"Greenlaw offers adventurous sport climbing on basalt cliffs near Saint Andrews, New Brunswick. With a spectrum of single-pitch routes ranging from easy trad to hard sport, this remote crag rewards self-sufficient climbers seeking solitude and classic lines. Respectful access and a leave-no-trace ethic are essential for this hidden gem."
Tucked away in the quiet hills outside Saint Andrews, Greenlaw stands as one of New Brunswick’s lesser-visited basalt crags—a destination that feels as much like a journey as a climbing site. For those restless to escape the familiar faces and crowded cliffs of Welsford, Greenlaw presents an entirely different adventure: raw, practical, and fiercely rewarding for those who seek solitude on the sharp end.
Approaching Greenlaw begins on Route 127, where the forest merges with rural homesteads and you’ll feel the shift from traveled roads to quiet, patient terrain. Park by house #3709 and set out on foot—striding up the driveway of #3703, you’ll pass through a wooden gate that quietly signals the start of your adventure. Remember to leave the gate as you find it. This sense of moving discreetly through someone else’s land is your first reminder: Greenlaw requires respect, both for the privacy of the landowners and the delicate natural setting.

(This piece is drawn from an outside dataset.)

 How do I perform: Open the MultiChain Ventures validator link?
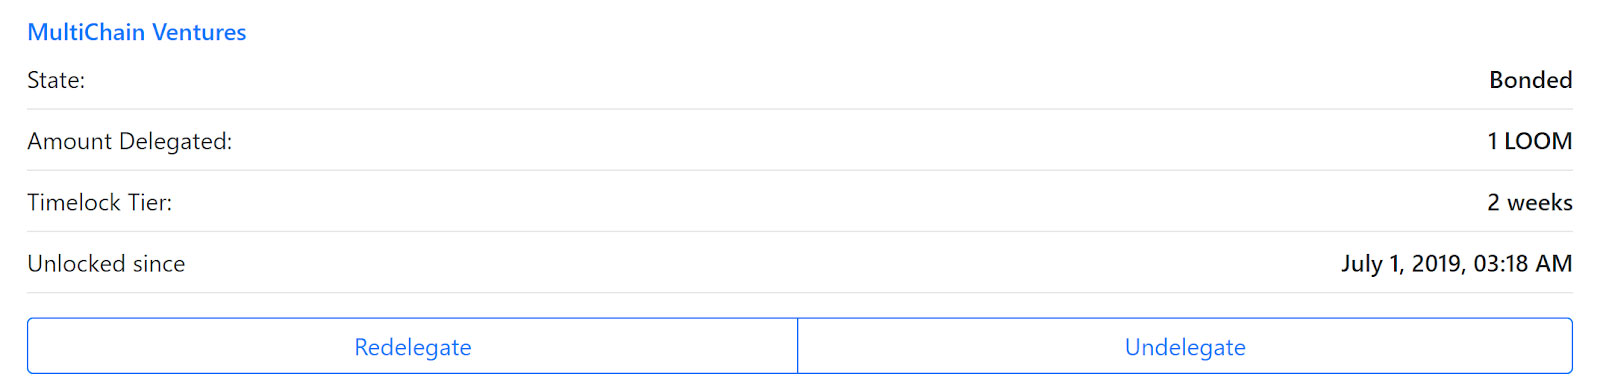point(137,32)
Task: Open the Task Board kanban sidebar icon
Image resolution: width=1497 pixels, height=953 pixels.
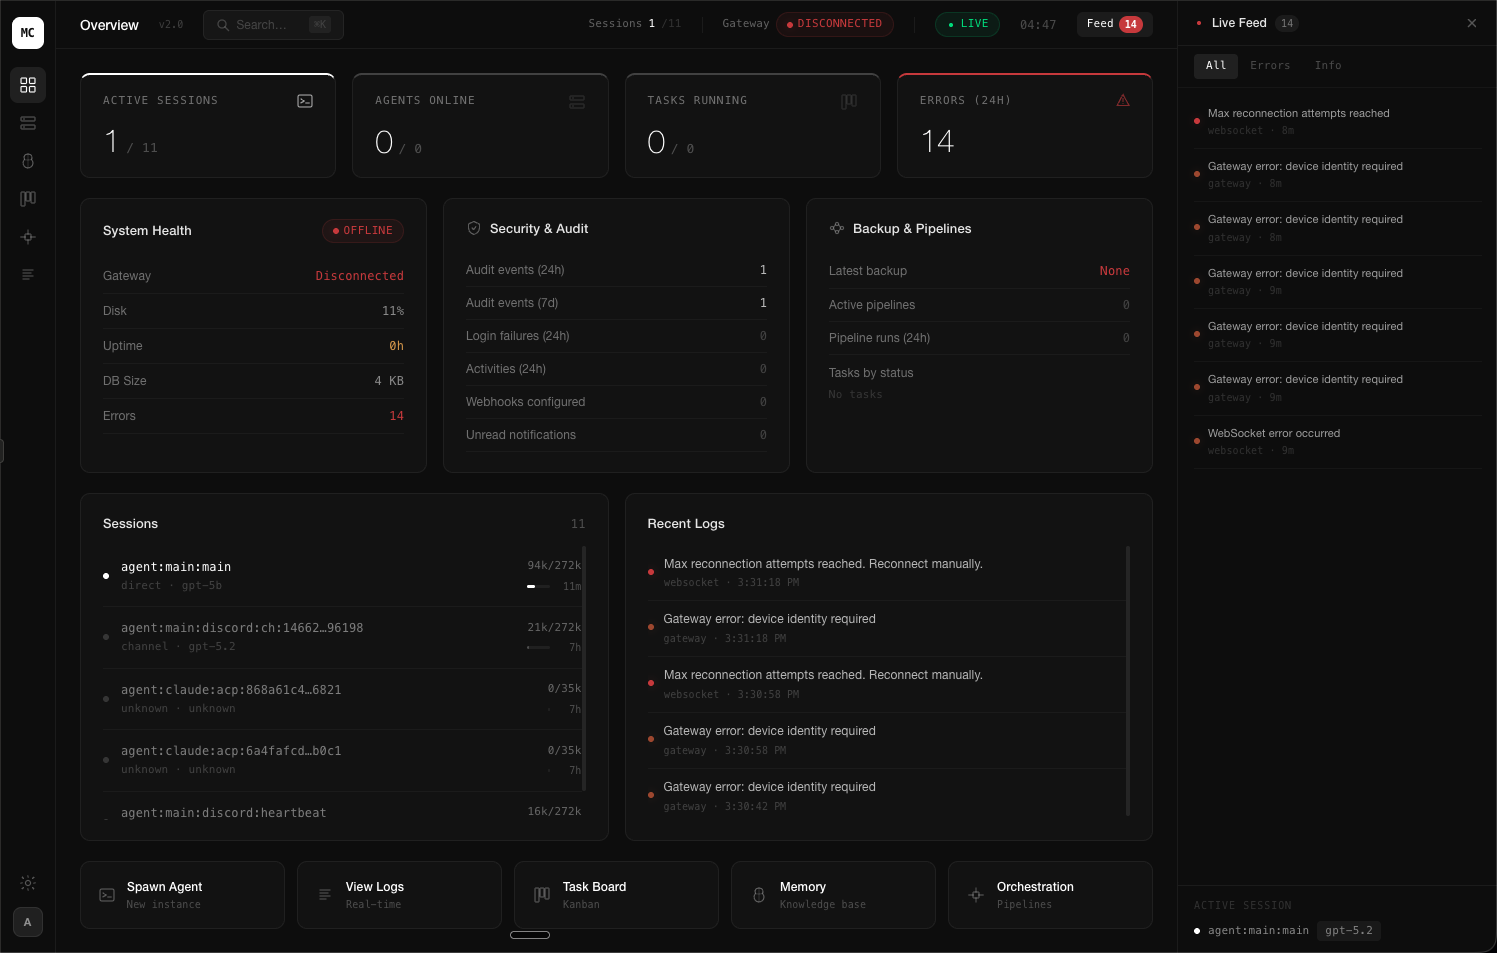Action: [28, 199]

Once past the gate, a dirt service road threads into the woods, eventually intersecting with a powerline cut. Here, you’ll have two ways to reach the wall—either blaze a faint forest trail at pole #55, arriving at the cliff’s far right, or continue along the powerlines, then slip up an ATV track near Salted Jesus (5.8). Both approaches offer a reminder that getting to the base is part of the day’s effort; navigating brushy paths and uneven ground, you’ll understand why Greenlaw sees so little traffic despite its quality routes.
Arriving at the crag, you’re greeted by a wall defined by its basalt—vertical, fractured, and speckled with verdant moss and lichen in places the sun rarely dries. The cliff stands roughly 50–60 feet tall, hosting single-pitch climbs from easy traditional crack lines (starting at 5.3) all the way through steep, athletic testpieces in the 5.12 range. Most climbs sit squarely in the moderate-to-hard sport spectrum, with a reputation for solid, closely spaced bolts on the sport lines. Yet, the lack of crowds means some routes—especially those on the margins—are in less than pristine condition and may require a bit of extra cleaning or caution, especially after a rain.
Though the wall is less curated than much of New Brunswick’s better-known climbing, it offers a handful of true classics for those keen to chase quality. Standout climbs like Psychedelic Ferns (5.9) and Mercy Buckets (5.10a) offer engaging movement and solid stone, while those craving more athletic challenges can sample Social Distancing (5.11a), Space Invaders (5.11b), and the sculpted lines of Blood Boil and Top Gun (both 5.11d). At the upper end, the sharp and technical Scurvy (5.12a), crowd-pleasing Lemonade and Limeade (5.12a and b, renowned for their four-star quality), and Danger Zone (5.12a) stand as a testament to Greenlaw’s full spectrum of difficulty and style.
Despite being off the beaten path, the cliff’s moderate grade spread and reliable fixed hardware make it ideal for sport-minded climbers—though a few trad lines do tempt those with a more old-school rack and a taste for adventure. The real draw remains the sense of isolation; you’ll likely have the entire cliff to yourself, with forested quiet broken only by wind, powerline hum, and bird calls from distant canopies.
While the climbing itself pulls you in with sharp edges and basalt pockets, Greenlaw’s appeal is just as much about the experience: walking in under the crackling lines, glancing up at the ever-present fog from the coast, and finishing a day of climbing with no crowding at belay ledges. Bring all you need—there’s no water at the site, and no amenities beyond what the forest itself provides. And above all, give something back: pack out all your trash, respect the landowners’ privacy, and keep this hidden crag quiet and clean for the next crew of explorers.
Greenlaw isn’t for everyone. It’s got a rugged edge, a DIY ethic, and it rewards those who come prepared. But for those willing to put in a bit of extra work—navigating mellow trails, brushing the odd hold, and treating the access seriously—it’s a crag that pays you back with uncrowded pitches, proud lines, and that rare sense of true escape.
Exercise caution on less-traveled routes—moss, dirt, and occasional loose rock may be present. Always check fixed bolts before committing, and be aware of the potential for slippery footing, especially after rain.
Respect private land: follow the access protocol, close the gate behind you, and leave no trace.
Routes may have moss or loose rock—bring a brush and look out for less-cleaned sections.
Parking is on the roadside by house #3709. Be discreet and avoid blocking driveways or traffic.
No onsite water or facilities—carry out all trash and be fully self-reliant for your visit.
The area is primarily sport with well-bolted lines, but some easy trad lines are available so a light rack may be useful. Bring a full set of quickdraws, a rope suitable for up to 60-foot routes, and standard personal safety gear.